# START OF Working data

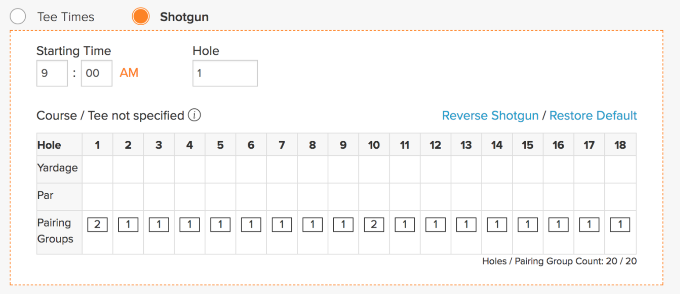The width and height of the screenshot is (680, 294).
Task: Click the pairing groups box for hole 5
Action: 220,225
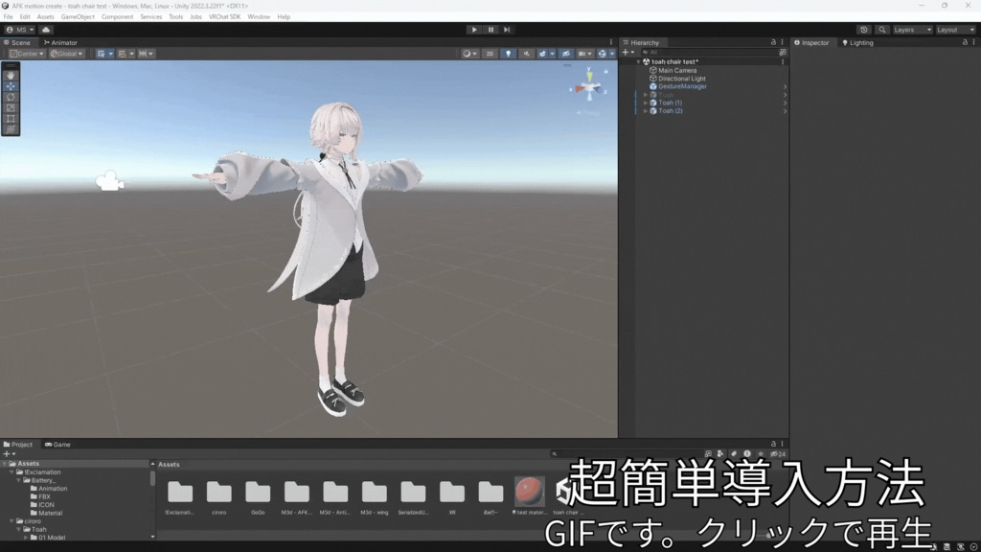Open the GameObject menu
The image size is (981, 552).
coord(76,16)
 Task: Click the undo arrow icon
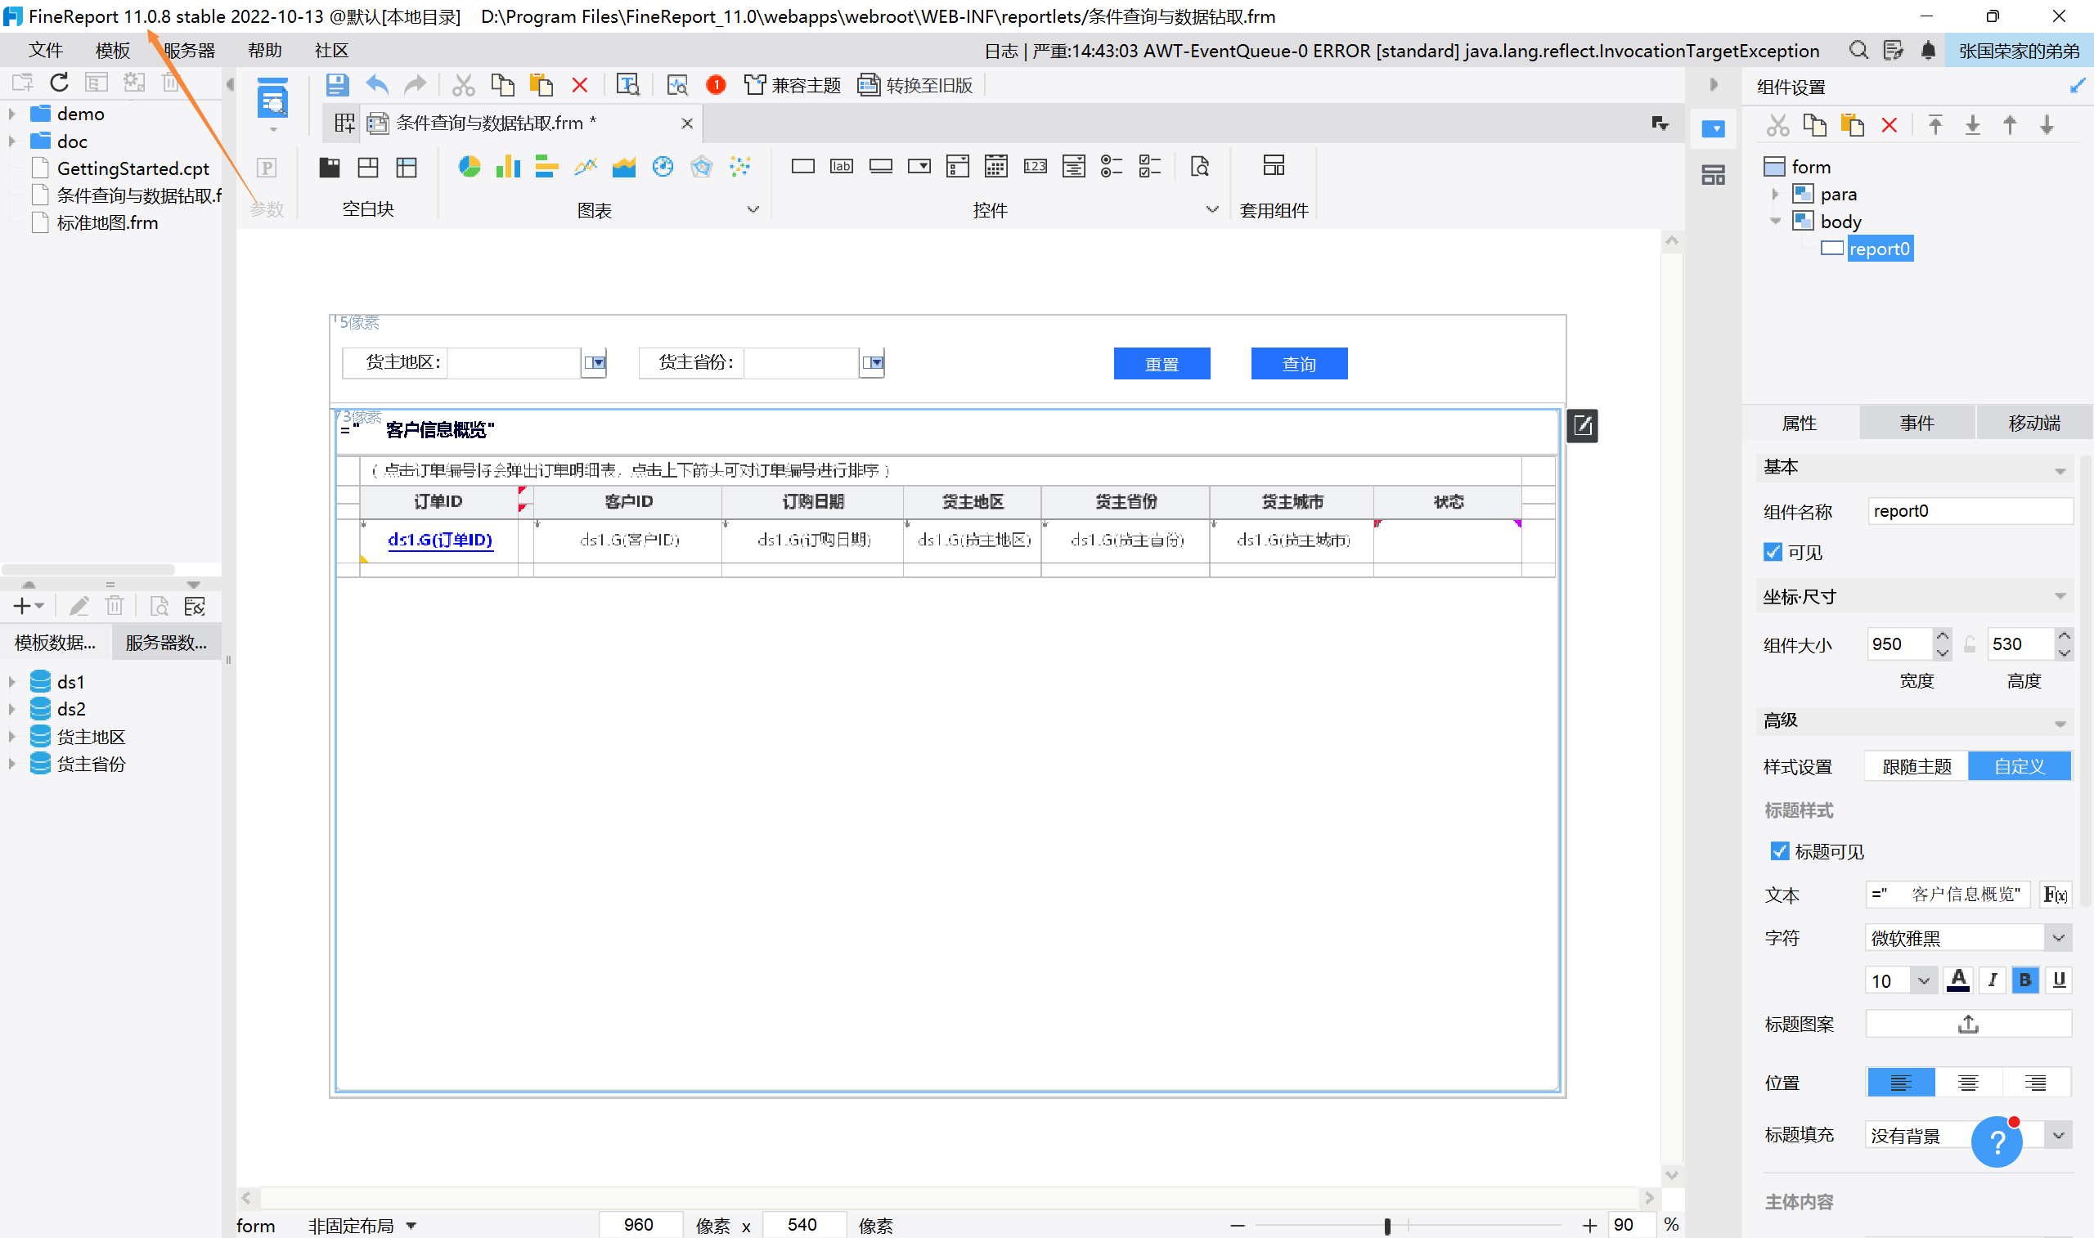[x=377, y=85]
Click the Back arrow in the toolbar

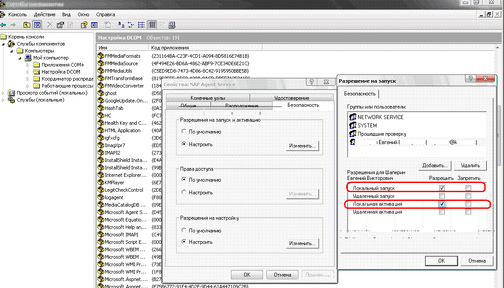tap(4, 25)
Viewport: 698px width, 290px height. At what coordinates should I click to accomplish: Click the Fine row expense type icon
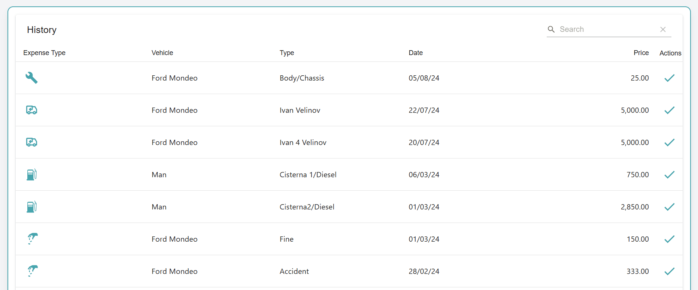click(x=32, y=239)
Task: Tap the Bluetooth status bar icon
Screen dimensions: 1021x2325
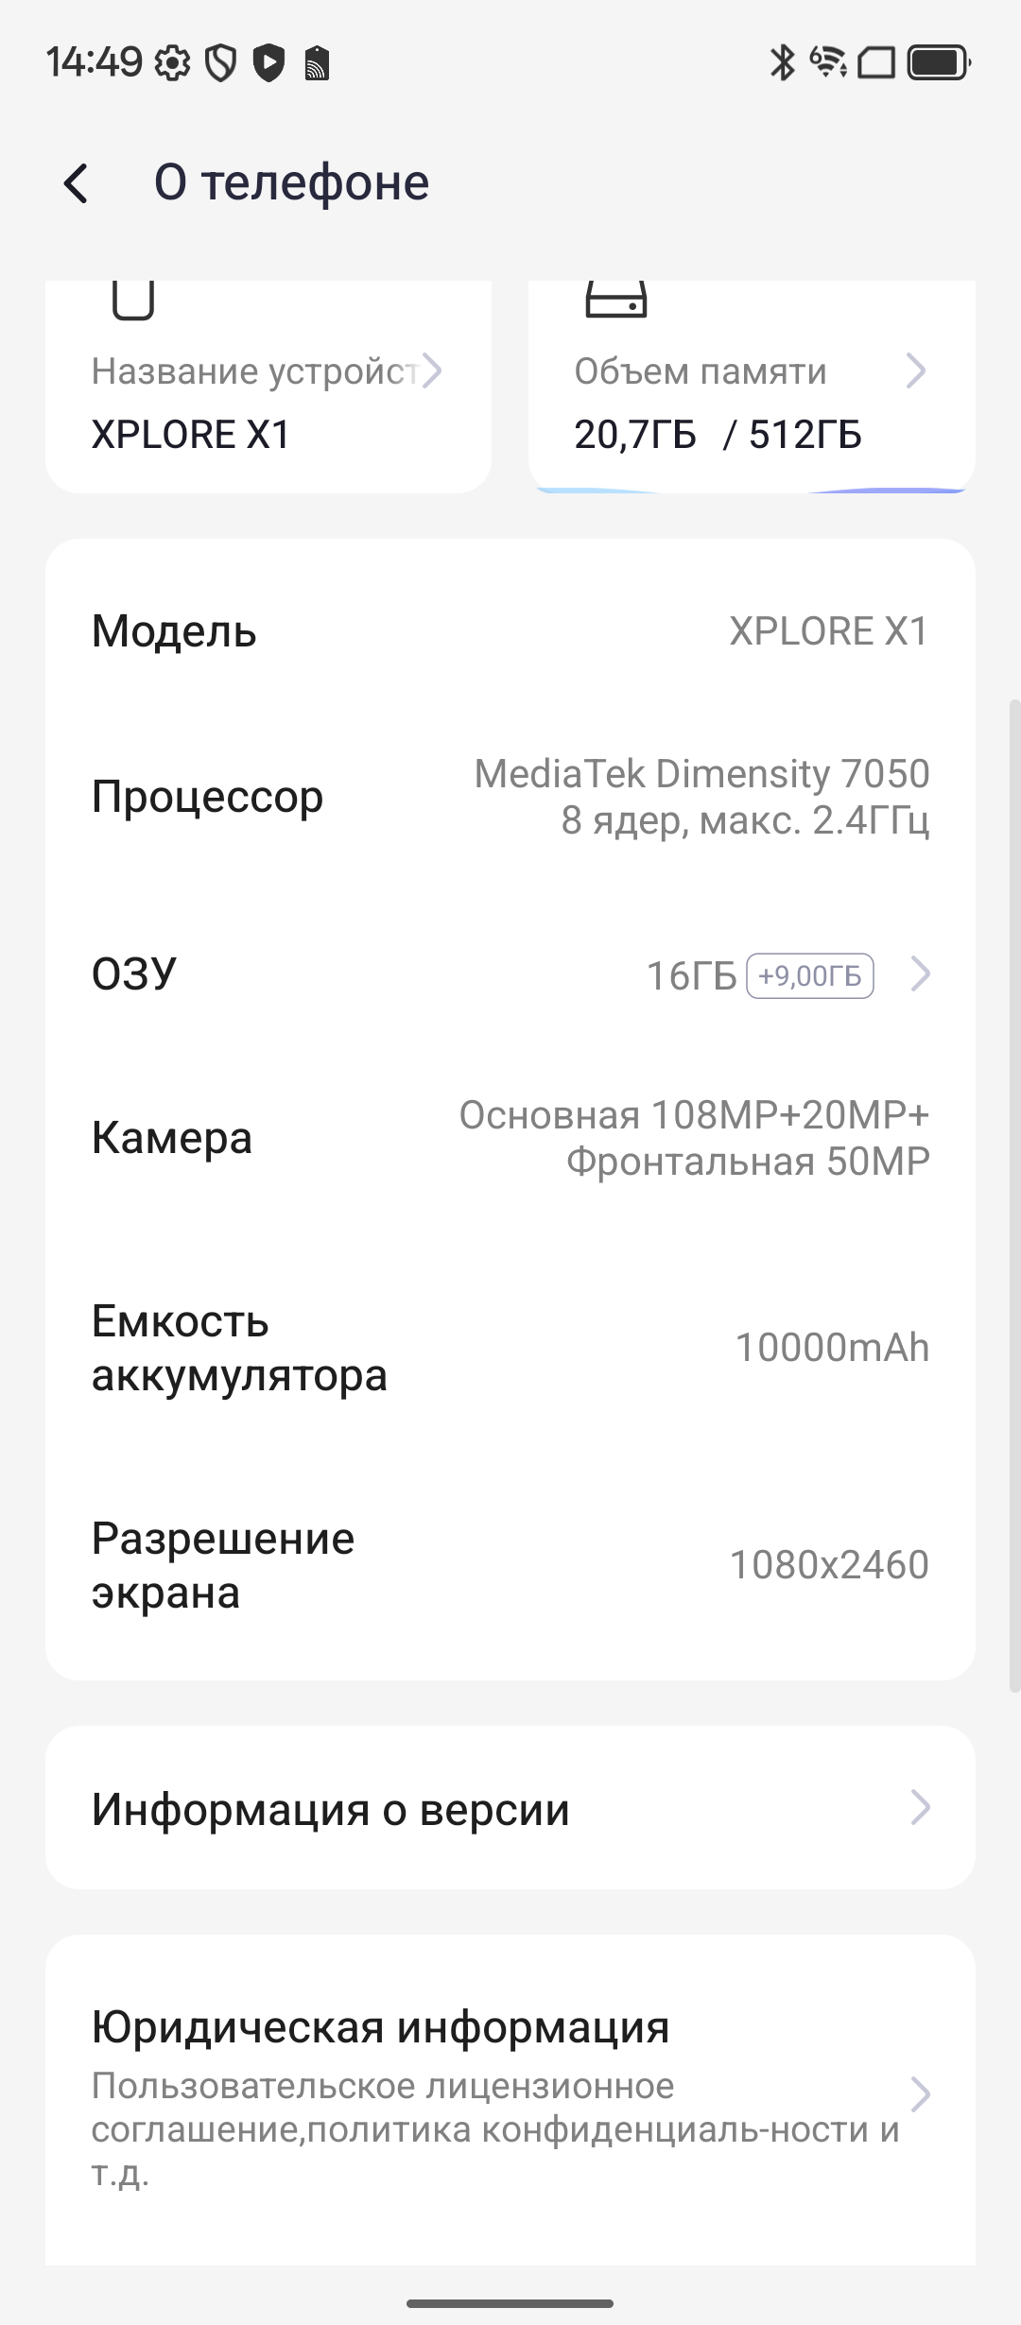Action: [x=782, y=63]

# END OF Working data

▶ **Set task**:
Reproduce the lines above word for word, leaving out the pictures.

▶ **Exercise response**:
The width and height of the screenshot is (680, 294).
Task: Click the pairing groups box for hole 5
Action: 220,225
Open the GameObject menu
The image size is (981, 552).
coord(76,16)
 Task: Click the undo arrow icon
[x=377, y=85]
Click the Back arrow in the toolbar

tap(4, 25)
Viewport: 698px width, 290px height. At what coordinates should I click to accomplish: Click the Fine row expense type icon
click(x=32, y=239)
Task: Tap the Bluetooth status bar icon
Screen dimensions: 1021x2325
Action: [x=782, y=63]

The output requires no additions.